The first time I went into The 5 Spot was in early July a few hours after finishing a Beach to Beacon training run. Suffice it to say, I was famished and ready to chow down on just about anything that wasn’t nailed down. But I had spotted The 5 Spot in my travels and knew I had to get there ASAP because I’m all about the cheesesteak.
I had fleeting thoughts about ordering the small sandwich, but, of course, ordered a large instead and ate the entire thing standing at my kitchen counter about 15 minutes later. I remember a few things about that day: The sandwich was awesome, and the joint was adorned with a massive collection of framed photos of movie stars, musicians and other celebs, many of them with autographs. Fun!
I knew it would only be a matter of time before I’d make my way back to The 5 Spot, and on the first day of August, a particularly hot day, I walked there from my now-former office space at One City Center. A little over a mile later and covered in sweat, I walked in and was greeted by three friendly faces: owners Rosetta Iannaccone and her husband, Keith Costello, and their daughter, 16-month-old EmmaRose.
I decided to have my second 5 Spot cheesesteak on site and had a fine time perusing the aforementioned photos of James Dean, The Clash, Joan Jett and Archie Bunker, among other notables. Costello told me he bought most of them online for the purpose of decorating The 5 Spot. I say it was money well spent.
Iannaccone told me she’s from New Hampshire, and Costello is from Philadelphia. They both arrived in Maine in 2005 and met each other five years later. The 5 Spot opened in May.
As I sit and write this, it’s still morning, and I’m wishing I was at The 5 Spot for one of its sensational sounding breakfast sandwiches.
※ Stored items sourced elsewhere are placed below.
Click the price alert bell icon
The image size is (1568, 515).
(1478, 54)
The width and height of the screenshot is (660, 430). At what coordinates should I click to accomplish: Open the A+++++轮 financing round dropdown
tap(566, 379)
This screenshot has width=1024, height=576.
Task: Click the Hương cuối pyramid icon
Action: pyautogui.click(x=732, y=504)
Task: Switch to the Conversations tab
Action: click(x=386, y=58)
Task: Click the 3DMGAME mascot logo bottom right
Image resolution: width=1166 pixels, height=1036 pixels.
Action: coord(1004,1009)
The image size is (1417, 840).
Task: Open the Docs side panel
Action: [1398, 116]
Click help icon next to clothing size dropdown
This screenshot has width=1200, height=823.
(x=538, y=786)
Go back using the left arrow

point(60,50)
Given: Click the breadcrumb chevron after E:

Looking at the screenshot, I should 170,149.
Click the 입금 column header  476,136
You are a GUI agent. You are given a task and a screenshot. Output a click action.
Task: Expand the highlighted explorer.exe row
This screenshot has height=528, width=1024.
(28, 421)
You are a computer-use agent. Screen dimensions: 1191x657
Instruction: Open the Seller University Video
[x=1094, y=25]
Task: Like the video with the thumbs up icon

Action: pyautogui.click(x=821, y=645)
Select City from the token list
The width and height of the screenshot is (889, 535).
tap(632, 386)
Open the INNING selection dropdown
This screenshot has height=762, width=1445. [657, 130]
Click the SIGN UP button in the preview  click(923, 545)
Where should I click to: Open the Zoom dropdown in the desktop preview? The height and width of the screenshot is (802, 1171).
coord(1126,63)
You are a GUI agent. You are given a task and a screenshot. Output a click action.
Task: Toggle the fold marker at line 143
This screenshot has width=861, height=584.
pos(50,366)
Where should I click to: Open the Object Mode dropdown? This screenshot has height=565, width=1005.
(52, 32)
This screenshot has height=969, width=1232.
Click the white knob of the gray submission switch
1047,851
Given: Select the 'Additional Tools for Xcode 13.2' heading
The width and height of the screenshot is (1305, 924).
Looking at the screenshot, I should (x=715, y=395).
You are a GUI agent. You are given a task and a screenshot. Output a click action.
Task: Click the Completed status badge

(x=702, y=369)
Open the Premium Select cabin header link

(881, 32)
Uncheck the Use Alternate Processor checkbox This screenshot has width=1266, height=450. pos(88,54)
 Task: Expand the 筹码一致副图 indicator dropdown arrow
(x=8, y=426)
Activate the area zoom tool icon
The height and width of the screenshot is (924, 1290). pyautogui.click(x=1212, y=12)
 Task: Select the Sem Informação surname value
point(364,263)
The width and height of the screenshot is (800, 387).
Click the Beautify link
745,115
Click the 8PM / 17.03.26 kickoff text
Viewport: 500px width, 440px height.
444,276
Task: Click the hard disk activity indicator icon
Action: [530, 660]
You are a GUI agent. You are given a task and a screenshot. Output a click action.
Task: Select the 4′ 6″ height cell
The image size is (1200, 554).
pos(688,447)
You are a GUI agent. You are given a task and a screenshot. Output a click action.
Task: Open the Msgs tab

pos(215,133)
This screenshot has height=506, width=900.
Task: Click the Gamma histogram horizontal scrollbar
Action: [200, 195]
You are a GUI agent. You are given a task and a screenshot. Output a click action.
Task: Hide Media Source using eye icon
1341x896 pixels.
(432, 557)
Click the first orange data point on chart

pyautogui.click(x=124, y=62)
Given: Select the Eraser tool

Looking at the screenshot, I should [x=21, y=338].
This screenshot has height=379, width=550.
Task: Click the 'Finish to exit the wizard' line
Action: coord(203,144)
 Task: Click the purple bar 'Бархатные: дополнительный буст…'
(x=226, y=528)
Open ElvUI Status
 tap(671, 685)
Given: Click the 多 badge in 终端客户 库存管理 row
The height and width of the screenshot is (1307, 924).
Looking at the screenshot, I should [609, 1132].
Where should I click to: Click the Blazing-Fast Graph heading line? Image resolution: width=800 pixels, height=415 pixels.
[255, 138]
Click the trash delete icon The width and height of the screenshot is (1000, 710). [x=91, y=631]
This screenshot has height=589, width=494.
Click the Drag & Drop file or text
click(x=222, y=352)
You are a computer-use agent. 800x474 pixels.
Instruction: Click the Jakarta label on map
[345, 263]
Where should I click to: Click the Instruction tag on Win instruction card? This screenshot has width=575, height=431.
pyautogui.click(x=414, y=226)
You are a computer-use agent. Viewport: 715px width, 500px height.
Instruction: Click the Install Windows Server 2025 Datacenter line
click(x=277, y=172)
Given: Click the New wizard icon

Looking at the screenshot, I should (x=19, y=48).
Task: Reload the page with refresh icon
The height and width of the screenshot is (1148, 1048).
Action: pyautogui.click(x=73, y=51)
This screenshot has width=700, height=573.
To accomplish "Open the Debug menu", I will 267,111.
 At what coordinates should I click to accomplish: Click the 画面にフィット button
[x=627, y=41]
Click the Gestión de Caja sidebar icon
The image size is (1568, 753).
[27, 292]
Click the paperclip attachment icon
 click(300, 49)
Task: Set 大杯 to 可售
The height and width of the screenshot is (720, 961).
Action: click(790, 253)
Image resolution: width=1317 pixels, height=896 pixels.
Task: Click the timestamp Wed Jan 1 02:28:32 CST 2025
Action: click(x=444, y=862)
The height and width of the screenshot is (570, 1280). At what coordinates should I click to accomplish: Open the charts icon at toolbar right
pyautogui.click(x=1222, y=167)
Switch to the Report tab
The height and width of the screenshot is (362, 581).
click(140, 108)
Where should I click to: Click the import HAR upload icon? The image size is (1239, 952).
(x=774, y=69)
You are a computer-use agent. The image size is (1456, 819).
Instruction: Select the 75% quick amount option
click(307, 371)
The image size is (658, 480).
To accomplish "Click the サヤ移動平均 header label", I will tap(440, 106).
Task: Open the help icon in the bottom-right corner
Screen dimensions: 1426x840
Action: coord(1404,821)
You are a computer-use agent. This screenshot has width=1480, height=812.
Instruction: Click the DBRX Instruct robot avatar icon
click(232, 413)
They’re actually served all day, and options include scrapple, Taylor pork roll, sausage, bacon, ham or Spam (yes, Spam) for $5, and they come with a bottomless cup of coffee.
I’ve never had scrapple and had to look it up. Wikipedia says it’s mushed up pork scraps and trimmings with cornmeal and wheat flour, which are formed into a semi-solid congealed loaf, then sliced and served fried. That sounds so very wrong and yet so very right. Right? I also am not schooled in the world of Taylor pork roll but am open to it. So far I’ve led a Spam-free life, and I don’t see that changing but to each one’s own. Anway, let’s talk about what we’re all thinking about — the cheesesteaks.
The 5 Spot menu isn’t huge, and it doesn’t need to be. Do one or two things really well, and you’ll be fine in my book. Along with breakfast sandwiches they’ve got ham or turkey hoagies ($7 small, $9 large), cheesesteaks, chicken cheesesteaks and pizza steaks ($8 small, $10 large).
They come in retro-looking red-and-white-checked boxes, which yank on my nostalgic heartstrings. They’ve also just added Federal Pretzel Baking Co. pretzels to the menu for $1.75 each or three for $5. Look for homemade soups to appear on the menu beginning in October.
On my both of my visits, I ordered the same thing: a large cheesesteak. The first one I inhaled at home and the second one I sat there and ate, a little bit slower because I was in public, and also I was enjoying a visit with EmmaRose, who sat with me, much to my delight, as I adore kids. She very much wanted my headphones, and that was fine with me, provided she left my cheesesteak alone.
I’ve never been to Philadelphia, so I don’t know what a “real” Philly cheesesteak exactly is, but I can tell you that what’s being served up at The 5 Spot is absolutely delicious. The cheese sauce is made with caramelized onions, fried every morning in the fat from that day’s bacon. Trust me when I say that every molecule of steak had a molecule of melted cheese perfection clinging to it, making my mouth and belly extremely happy. As for that cheese, it’s Cheez Whiz right out of the jar.
WHAT: The 5 Spot
WHERE: 935 Congress St., Portland, 536-1430. On Facebook
HOURS: 10 a.m. to 7 p.m. Monday through Saturday
WAIT: About five minutes
PARKING: On street
WHEELCHAIR ACCESS: There is a 3- to 4-inch ledge at the front door.